Marco Pelletier et Denis Courtiade récompensés aux Lebey de la gastronomie 2017

Remise du prix du meilleur service du fromage à Denis Courtiade.

Lundi 10 avril, le guide Lebey organisait la 4ème édition des Lebey de la gastronomie au Pavillon Gabriel à Paris (VIIIe). Animée par le directeur général Pierre-Yves Chupin, qui rendit hommage au fondateur Claude Lebey, décédé en début d’année, cette soirée a permis de récompenser les plus belles créations culinaires. Ce sont les 1 200 restaurateurs ayant reçu la visite des enquêteurs du guide Lebey qui ont élu leur favori pour les cinq titres en lice : l’entrée, le poisson, la viande ou volaille, le dessert, le dessert au chocolat. Un jury de quinze experts du goût s’est chargé de départager les chefs pré-selectionnés.

En marge de ces distinctions, le palmarès des Lebey de la Gastronomie est complété par le Lebey de la meilleure carte des vins, confié à Marco Pelletier, au restaurant Vantre (Paris XIe).
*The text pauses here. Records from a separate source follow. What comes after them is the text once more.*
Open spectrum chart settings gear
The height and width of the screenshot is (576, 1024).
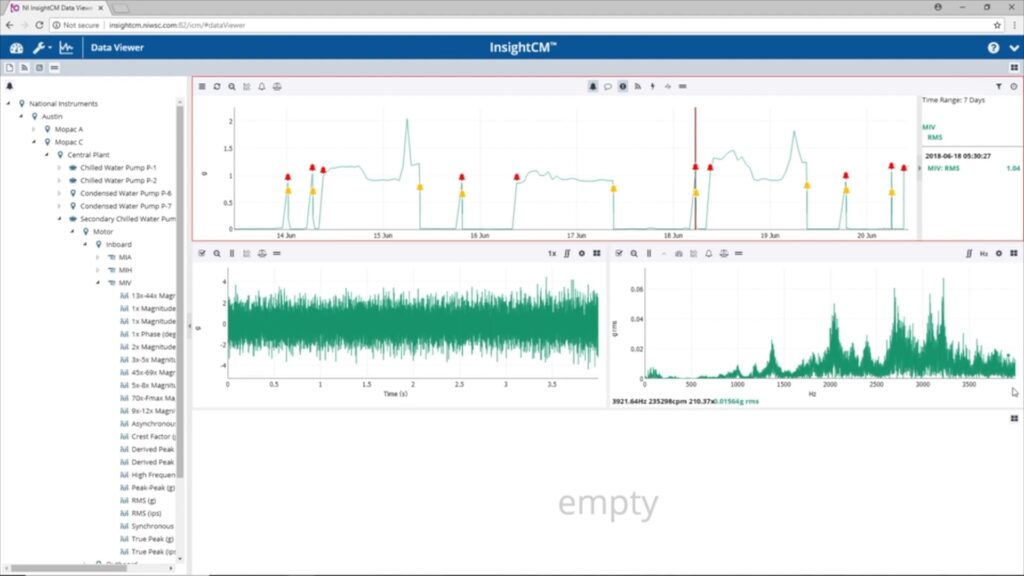pyautogui.click(x=998, y=254)
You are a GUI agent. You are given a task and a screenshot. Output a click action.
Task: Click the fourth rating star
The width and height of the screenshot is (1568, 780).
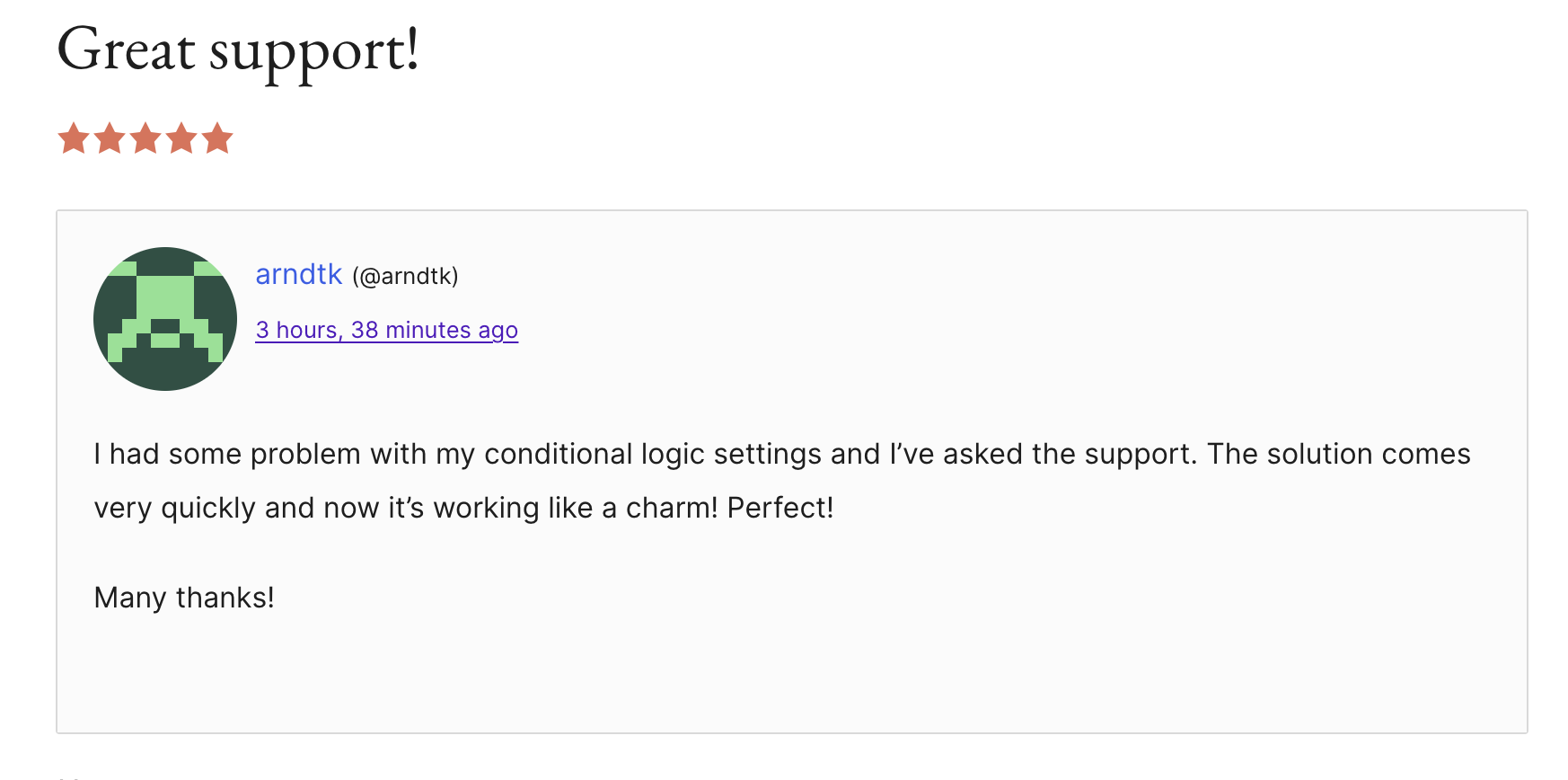(181, 139)
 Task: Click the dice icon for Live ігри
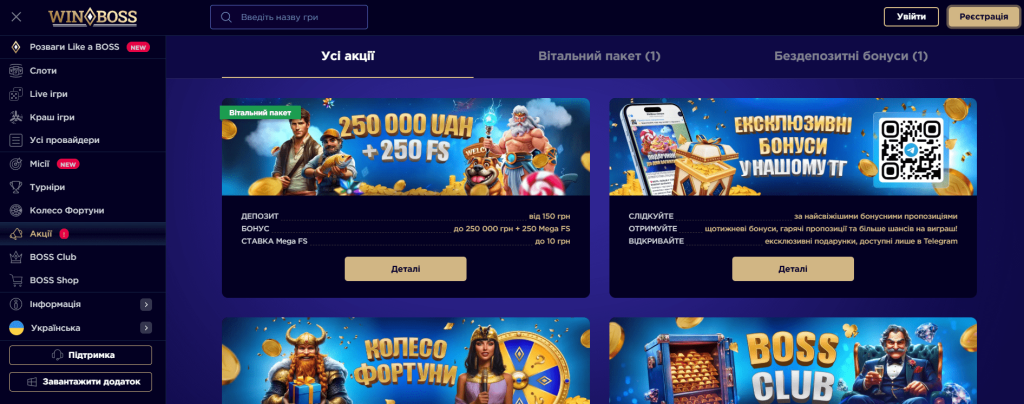(16, 94)
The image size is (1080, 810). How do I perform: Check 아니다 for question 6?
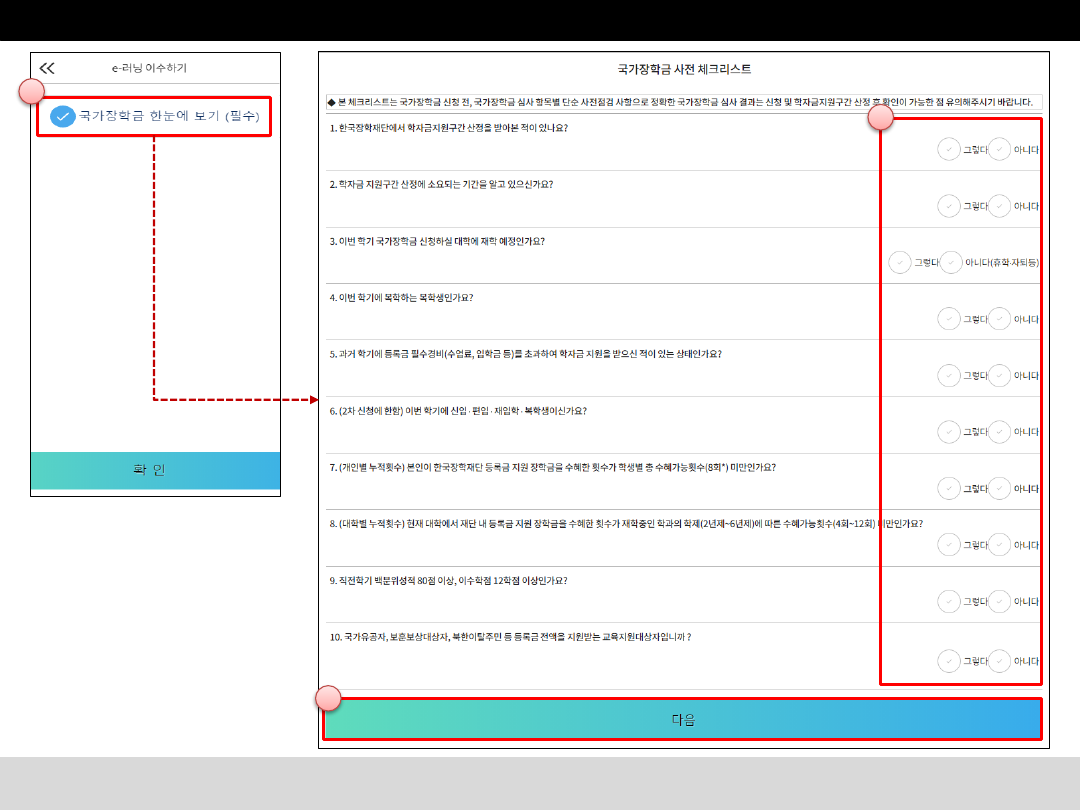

Après avoir été chef sommelier pendant 18 ans au Taillevent, chez Michel Rostang et dernièrement au Bristol, il a ouvert son affaire il y a tout juste six mois. La carte compte 850 références, et atteindra les quelque 1800 d’ici le mois de mai. « Nous avons un côté assumé et décontracté en termes de lieu et de prix. Le client doit pouvoir se faire plaisir sur les vins ; ainsi les marges sont plus que raisonnables. En ayant officié dans l’univers étoilé, j’ai toujours entendu de la part des clients : ‘Dans un bistrot, il n’y a jamais de conseils sur les vins. […]’ Et je me suis toujours promis, si j’ouvrais mon établissement, de m’entourer ; j’ai donc deux sommeliers qui travaillent avec moi pour une capacité de 40 couverts. »

Quant au Lebey du meilleur service du fromage, il est remis à Denis Courtiade au restaurant Alain Ducasse au Plaza Athénée (Paris VIIIe). En soit, ce prix ne récompense pas le service, mais davantage l’initiative d’offrir gracieusement une planche de morceaux de fromages, coupés en toute transparence devant le client, après le plat principal. L’idée : que l’hôte prenne le temps, fasse une pause avant d’entamer le sucré. « S’il le souhaite, il peut aussi continuer avec le chariot de fromages, celui-ci lui sera servi de manière plus conventionnelle », indique Denis Courtiade.